Why don't I love myself, because I have picked out a lot growing up. This goes all the way back when I was like a seven-year-old, going up in the valley. Oh, Brodie, what are you gay? You walk like a gay boy. You are gay, like the kids -- I am not gay, I mean says that, I guess I am gay, right? I am gay, but I wasn't gay. So when you are seven, and when you are a first grader and these people are saying, picking on you, and you don't have an older brother to protect you or an older sister -- I did have an older sister but she didn't protect me, she was too into Elton John and Peter Frampton albums. I was on my own, my parents were divorced. Where was my Dad, he was up in Sacramento, I am down in LA.
That's why I think having a man around or a older brother, it matters. I didn't have that, I got picked on and what do I do? I cried, I became a pussy, a baby, am I gay? And then I kept in a lot of frustrations tied in with a house with Jewish women, my mom and my sister. What are you doing? I worry about you, or you are going to get hurt, what time? Dinner. And I just weighed me down, and it caused me to break out. It caused me to get sick.
I was sick all the time in junior high school because of my tonsils, I was stressed and then I went to college and I thought things would change and it didn't, it kind of reverted back. But then I got into college and I started doing comedy and when I got into that, other world, like I said, especially sports and then going up in the freedom, cutting the ties of the family, I really enjoyed my ride.

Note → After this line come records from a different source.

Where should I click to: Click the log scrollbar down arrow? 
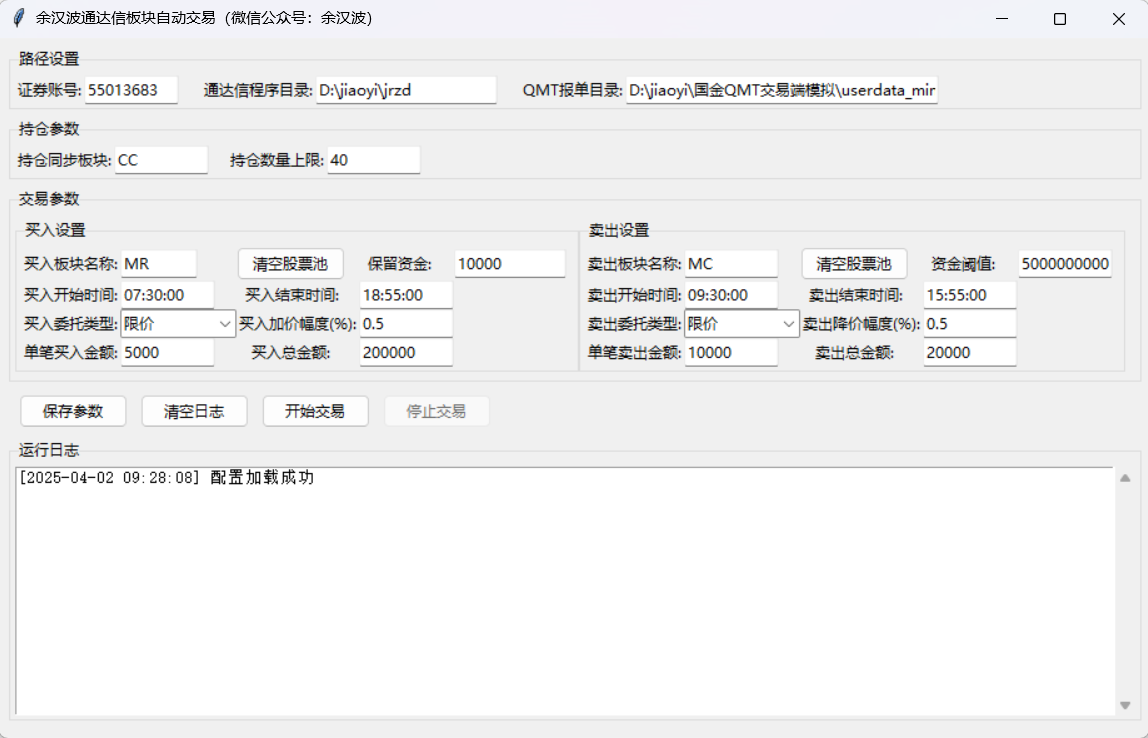click(x=1125, y=705)
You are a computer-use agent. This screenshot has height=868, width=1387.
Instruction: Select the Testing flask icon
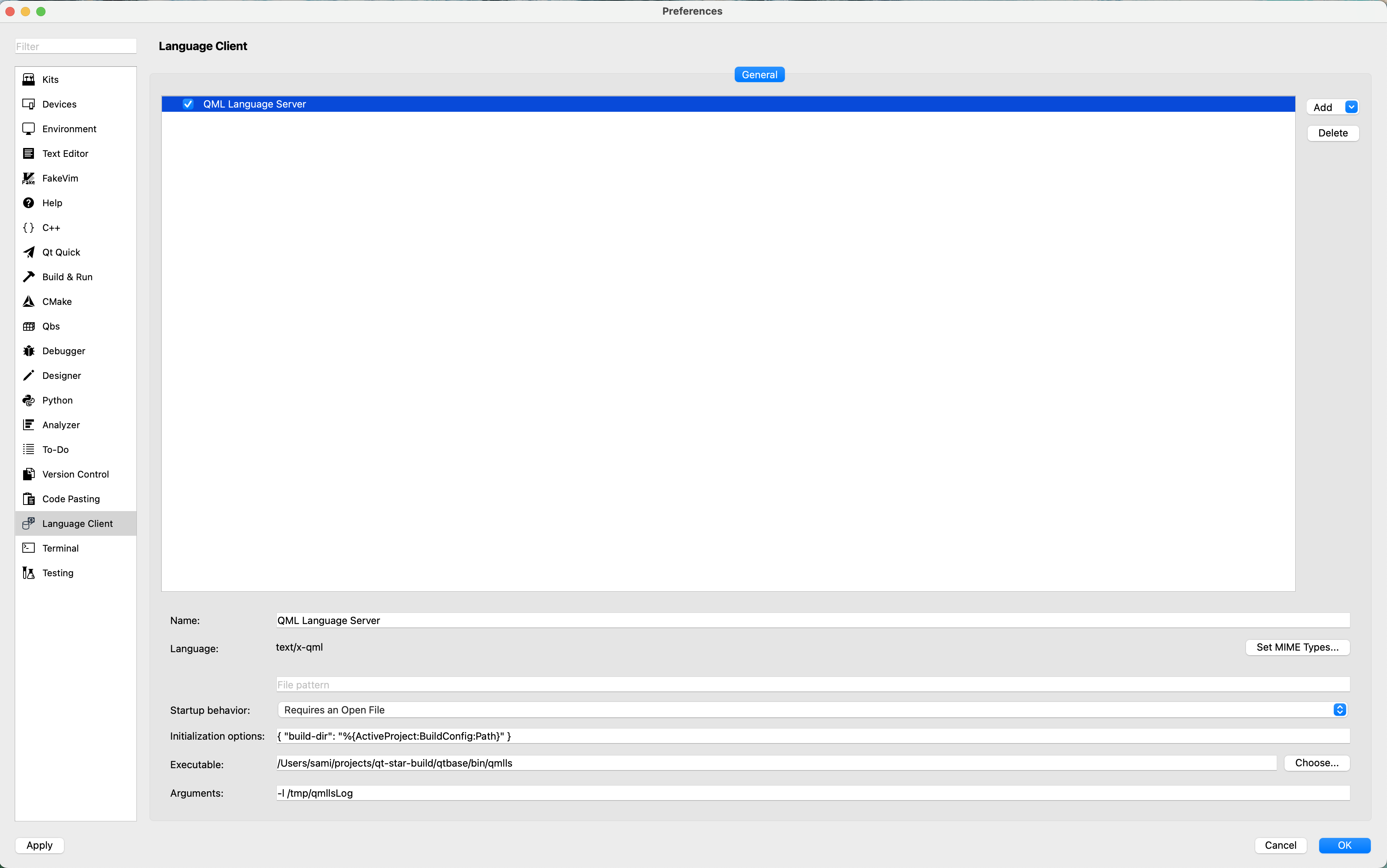click(28, 573)
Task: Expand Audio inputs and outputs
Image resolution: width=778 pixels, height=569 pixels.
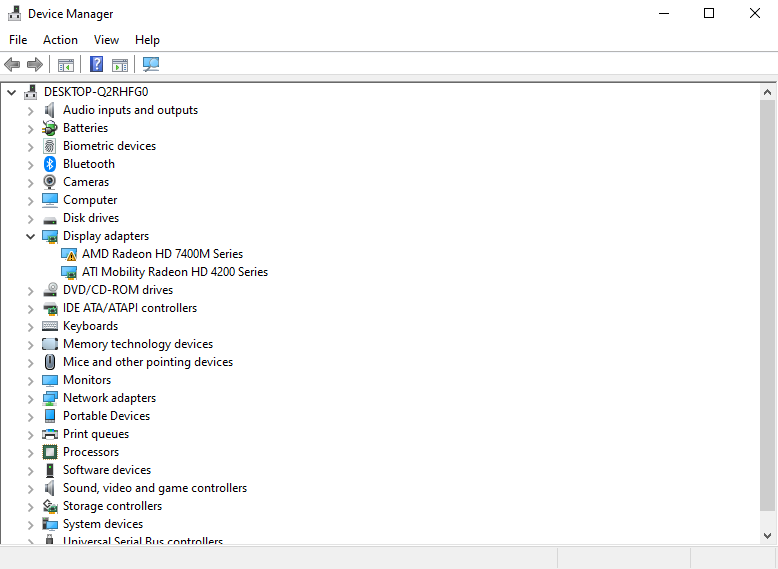Action: (x=30, y=110)
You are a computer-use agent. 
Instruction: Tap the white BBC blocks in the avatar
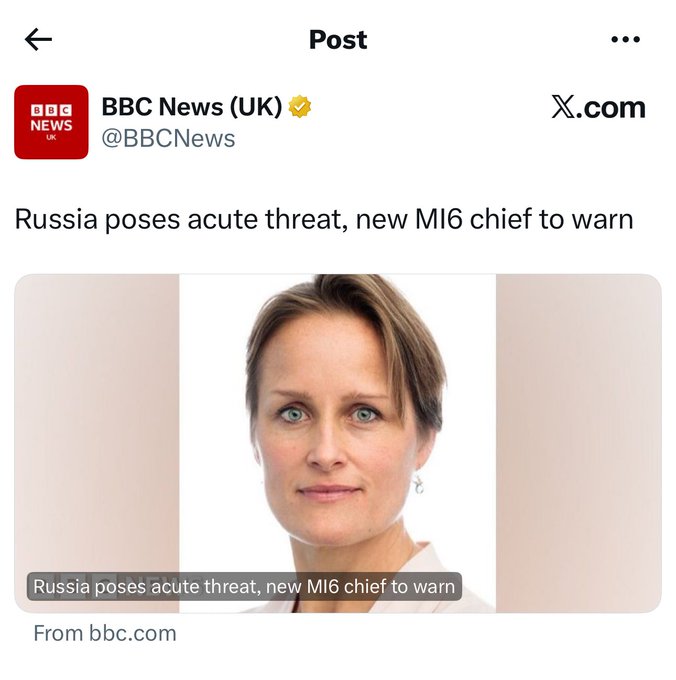[51, 111]
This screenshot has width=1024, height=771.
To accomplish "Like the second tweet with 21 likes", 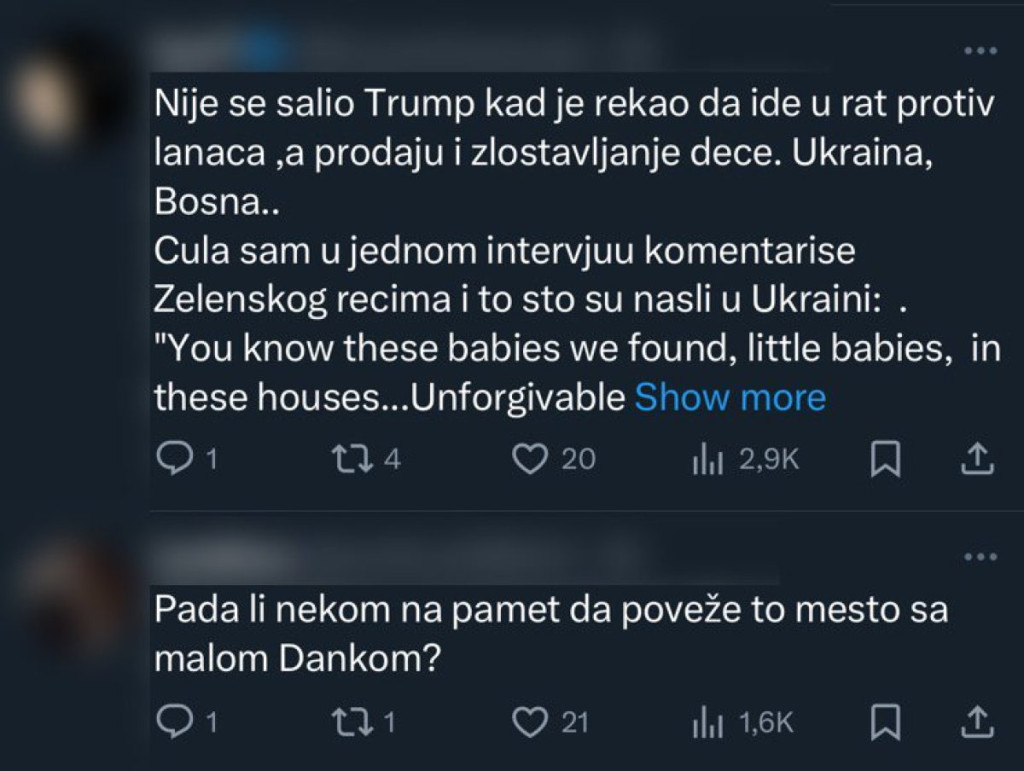I will coord(531,722).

And entertainment, all I guess that, I don't own a house, I am not married, I don't have a family but I am living a great life because my earlier years were shit to me, I didn't like it. I didn't like being picked on. Is it funny now, yeah, because I can defend myself. You want to come on me, I'll battle you and where does that come from, stage time. I am confident in who I am, I am very solid.
But little Brodie, as a 7-year-old, 8-year-old, couldn't do it and it bothered me. And then you tie in the Jewish mom, then you tie in the therapy. I have gone to therapy and spoke to a therapist, probably maybe 60 times in life. It didn't help me at all, zero. My mom thought it helped me. My sister thought. Only tug, hug and make things better. It didn't.
And what helps me is I cut the ties, I put the work in, I started exercising and you want to come on me, let's battle. I got a resume, I have weights and I have got supplements. Bring it on.